-- Listed entries follows --
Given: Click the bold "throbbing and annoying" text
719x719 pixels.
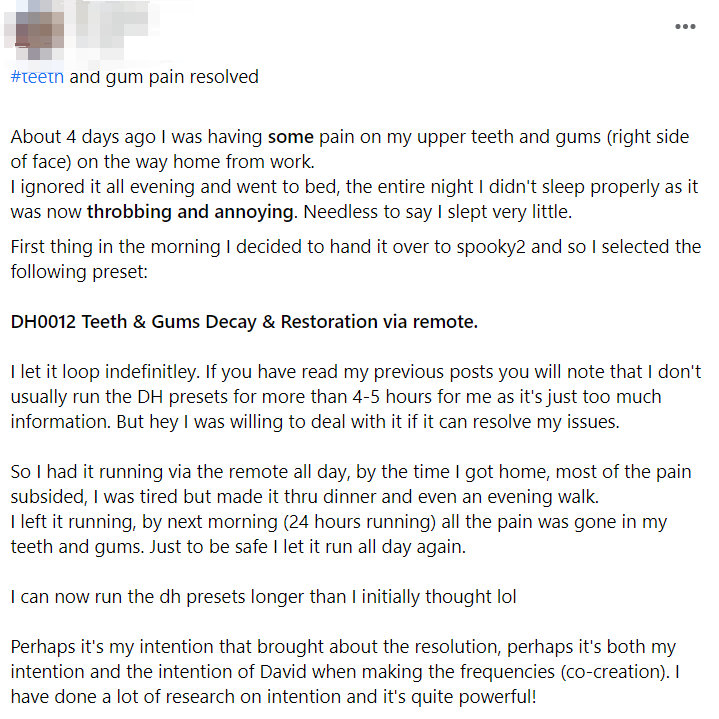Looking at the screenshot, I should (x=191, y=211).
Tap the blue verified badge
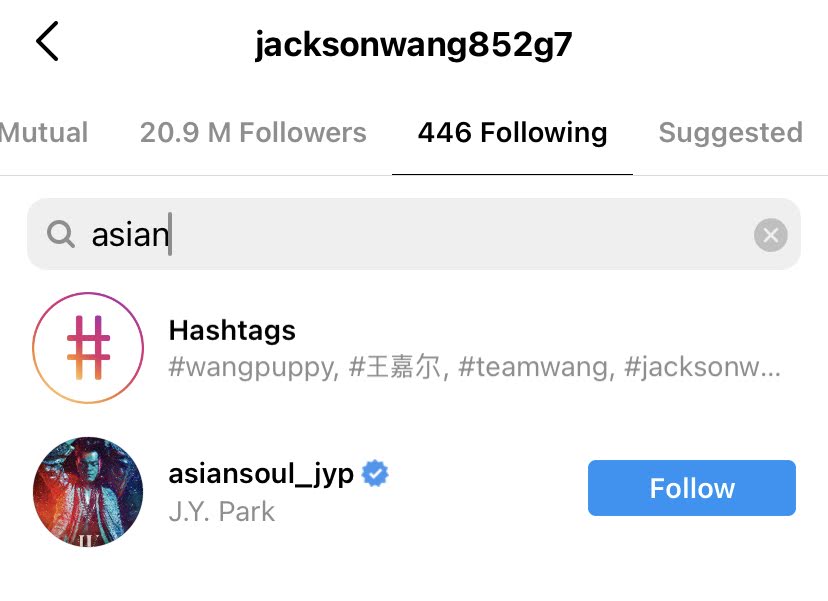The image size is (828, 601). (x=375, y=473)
-- Listed entries concluded --
-- Listed entries follows --
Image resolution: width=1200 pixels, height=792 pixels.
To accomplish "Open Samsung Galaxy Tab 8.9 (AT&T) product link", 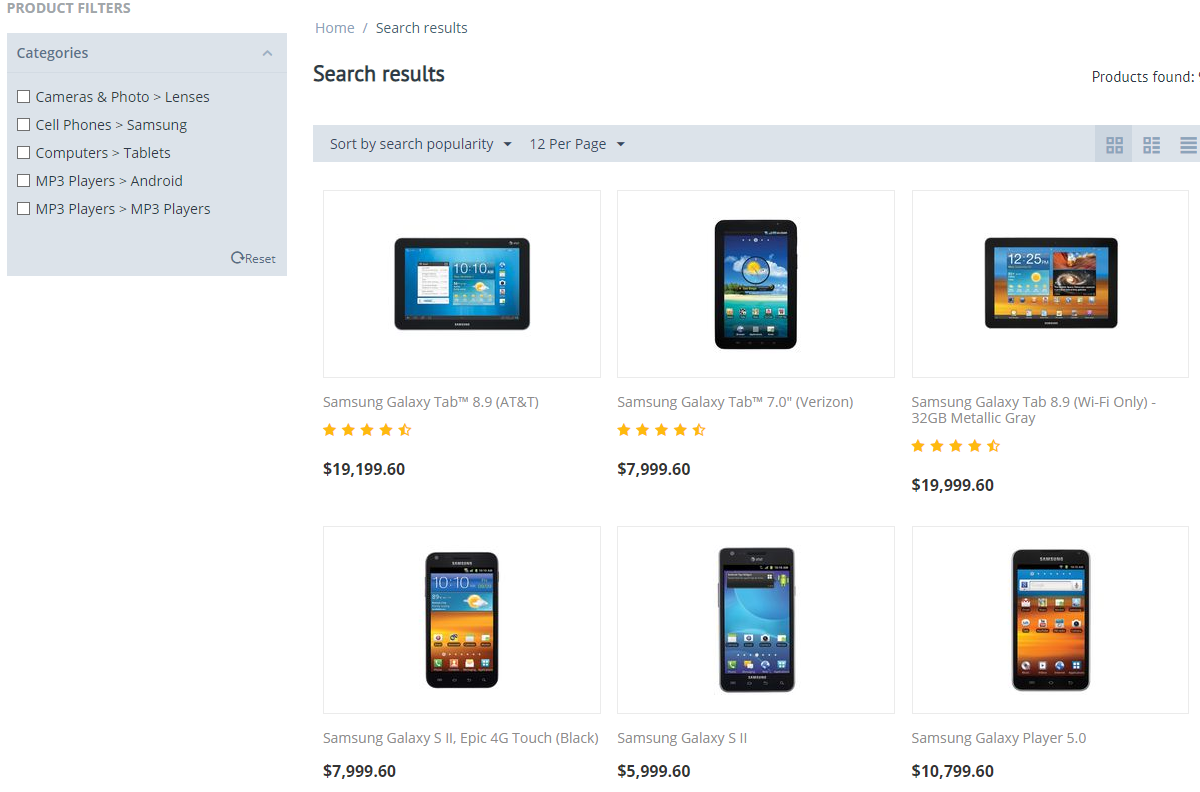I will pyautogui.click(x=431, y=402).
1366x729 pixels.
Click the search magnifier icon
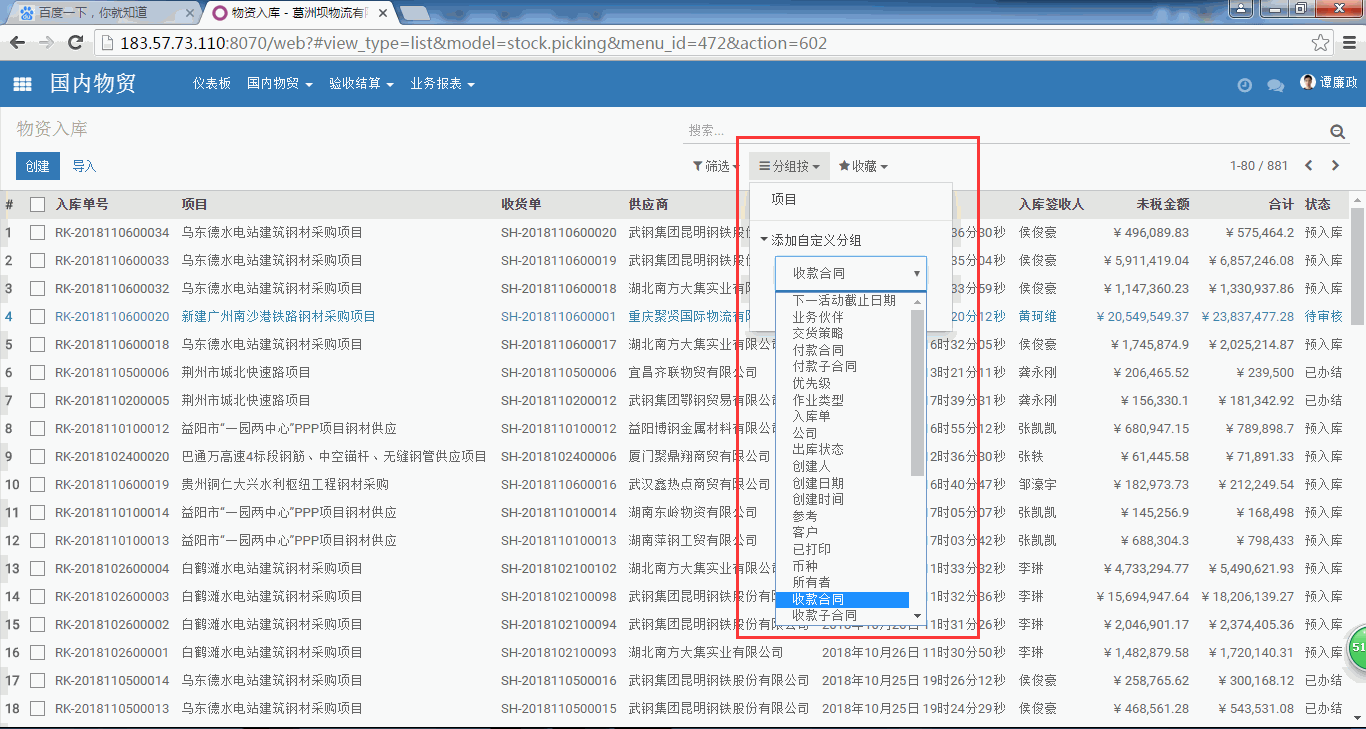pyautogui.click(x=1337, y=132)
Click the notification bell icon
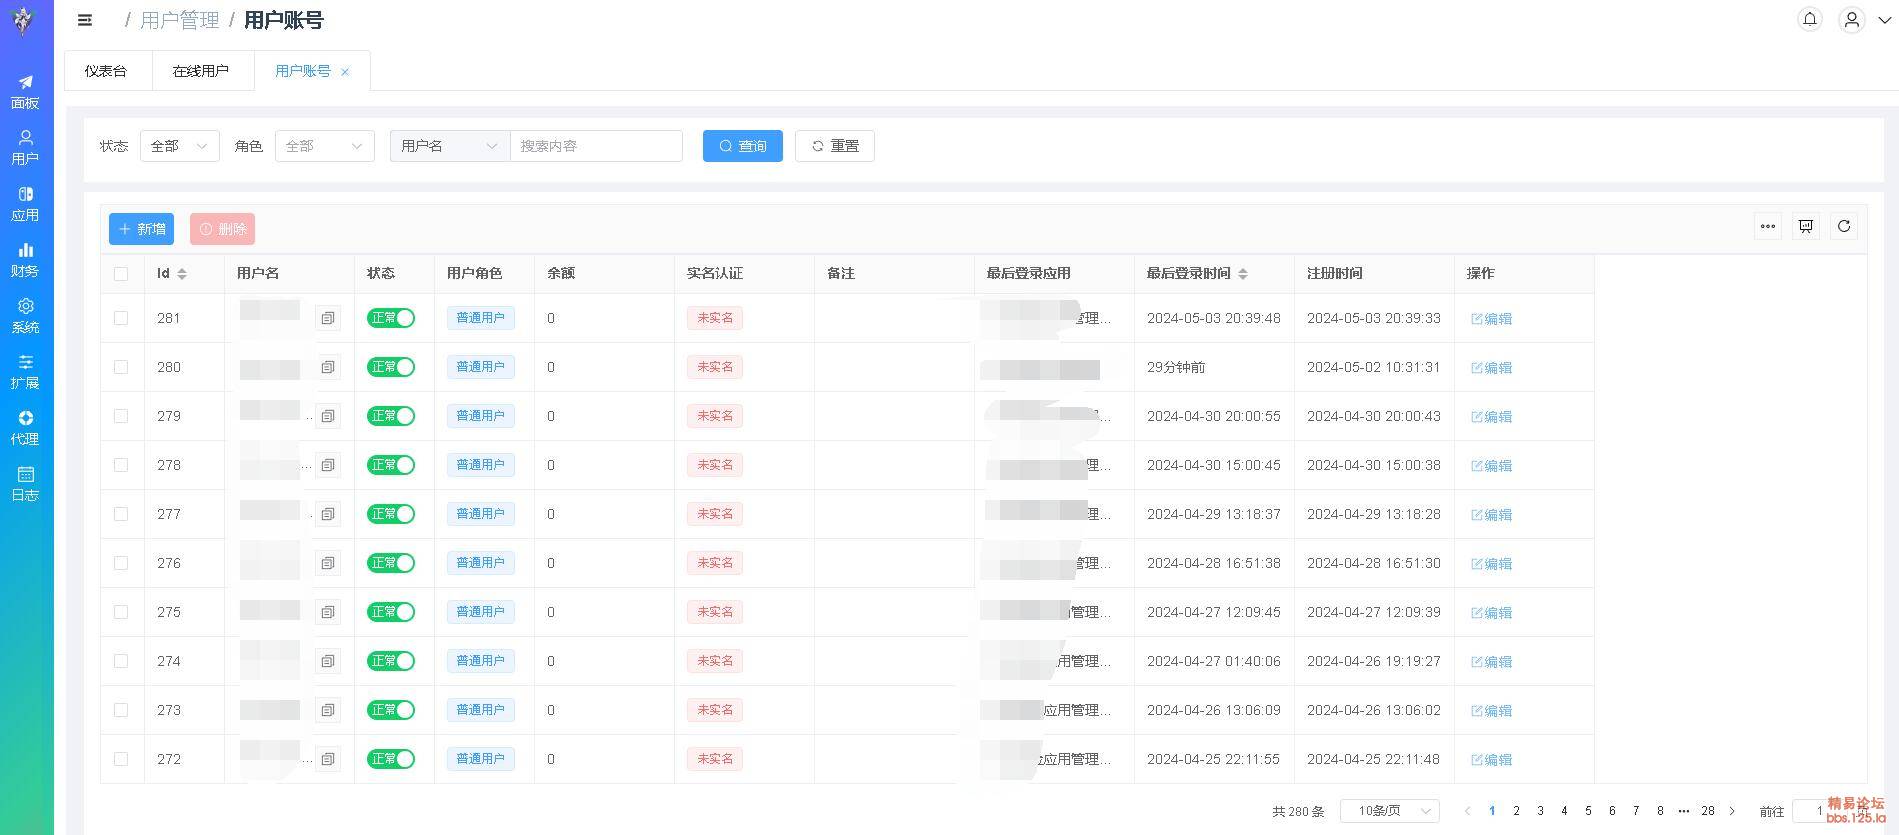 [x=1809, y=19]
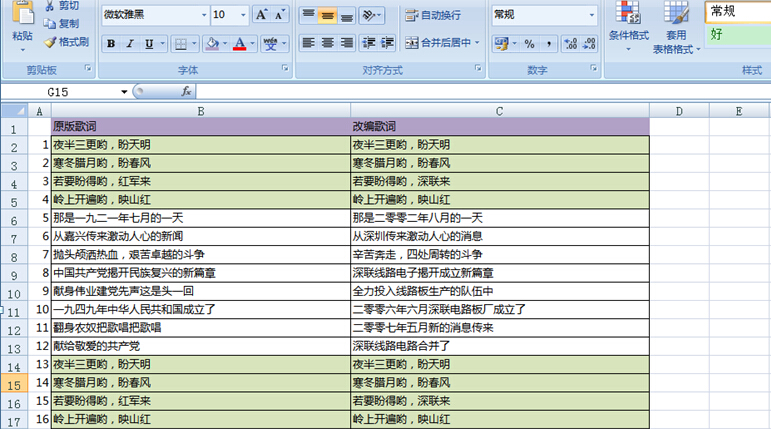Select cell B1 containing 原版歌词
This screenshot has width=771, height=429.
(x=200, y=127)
-- Listed entries concluded --
-- Listed entries follows --
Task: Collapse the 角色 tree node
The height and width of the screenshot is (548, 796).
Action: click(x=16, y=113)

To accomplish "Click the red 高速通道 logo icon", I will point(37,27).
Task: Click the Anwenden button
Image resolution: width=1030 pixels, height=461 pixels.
-- Listed entries concluded --
All lines in the records that contain "resolution" are to be copied and returned.

Image resolution: width=1200 pixels, height=792 pixels.
Image resolution: width=1030 pixels, height=461 pixels.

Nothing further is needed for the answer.